[Stored data entries]
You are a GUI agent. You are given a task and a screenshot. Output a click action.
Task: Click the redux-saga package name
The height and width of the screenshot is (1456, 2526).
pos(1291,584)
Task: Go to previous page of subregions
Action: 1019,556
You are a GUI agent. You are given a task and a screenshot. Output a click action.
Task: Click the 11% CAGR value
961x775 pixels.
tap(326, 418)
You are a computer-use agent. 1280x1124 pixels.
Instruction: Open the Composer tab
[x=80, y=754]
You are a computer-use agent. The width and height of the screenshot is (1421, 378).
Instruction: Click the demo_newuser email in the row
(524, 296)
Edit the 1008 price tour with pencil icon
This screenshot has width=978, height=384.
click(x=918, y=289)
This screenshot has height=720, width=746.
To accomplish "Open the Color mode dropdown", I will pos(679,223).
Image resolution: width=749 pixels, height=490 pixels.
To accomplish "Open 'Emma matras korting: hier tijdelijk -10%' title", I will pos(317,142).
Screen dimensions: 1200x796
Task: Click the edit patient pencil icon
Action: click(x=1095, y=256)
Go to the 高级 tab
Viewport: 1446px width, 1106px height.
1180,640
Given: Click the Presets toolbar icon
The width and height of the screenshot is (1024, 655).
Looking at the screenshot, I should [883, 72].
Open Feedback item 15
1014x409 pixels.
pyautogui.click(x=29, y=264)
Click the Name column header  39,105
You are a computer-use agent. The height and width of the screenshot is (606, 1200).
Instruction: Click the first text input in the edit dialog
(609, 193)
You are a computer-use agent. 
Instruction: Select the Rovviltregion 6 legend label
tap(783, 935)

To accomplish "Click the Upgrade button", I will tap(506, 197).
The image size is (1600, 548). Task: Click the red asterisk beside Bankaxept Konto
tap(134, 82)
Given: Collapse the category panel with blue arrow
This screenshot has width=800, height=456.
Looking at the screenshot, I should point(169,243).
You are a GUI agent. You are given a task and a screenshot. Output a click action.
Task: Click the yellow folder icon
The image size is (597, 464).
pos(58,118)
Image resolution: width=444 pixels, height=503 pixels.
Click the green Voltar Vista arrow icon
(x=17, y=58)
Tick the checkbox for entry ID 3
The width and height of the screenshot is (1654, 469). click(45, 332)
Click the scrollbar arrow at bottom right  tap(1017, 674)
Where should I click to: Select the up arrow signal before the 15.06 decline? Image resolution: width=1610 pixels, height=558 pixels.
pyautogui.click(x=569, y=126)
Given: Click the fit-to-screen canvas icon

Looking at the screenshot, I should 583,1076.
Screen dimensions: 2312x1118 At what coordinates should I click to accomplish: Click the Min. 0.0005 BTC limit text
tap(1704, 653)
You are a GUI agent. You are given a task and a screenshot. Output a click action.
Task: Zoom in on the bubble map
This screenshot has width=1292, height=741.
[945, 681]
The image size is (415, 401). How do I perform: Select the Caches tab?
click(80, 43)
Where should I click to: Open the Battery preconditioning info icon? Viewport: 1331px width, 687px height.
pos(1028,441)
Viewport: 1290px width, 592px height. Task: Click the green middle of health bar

[TASK BRIEF]
Your answer should be the lines from the one containing "Where should I click to: Open" through the last line of the records, repeated exactly and with nothing added.

[OUTPUT FOR THIS TASK]
Where should I click to: Open the Battery preconditioning info icon? Viewport: 1331px width, 687px height.
pos(1028,441)
Viewport: 1290px width, 592px height. Task: Click the green middle of health bar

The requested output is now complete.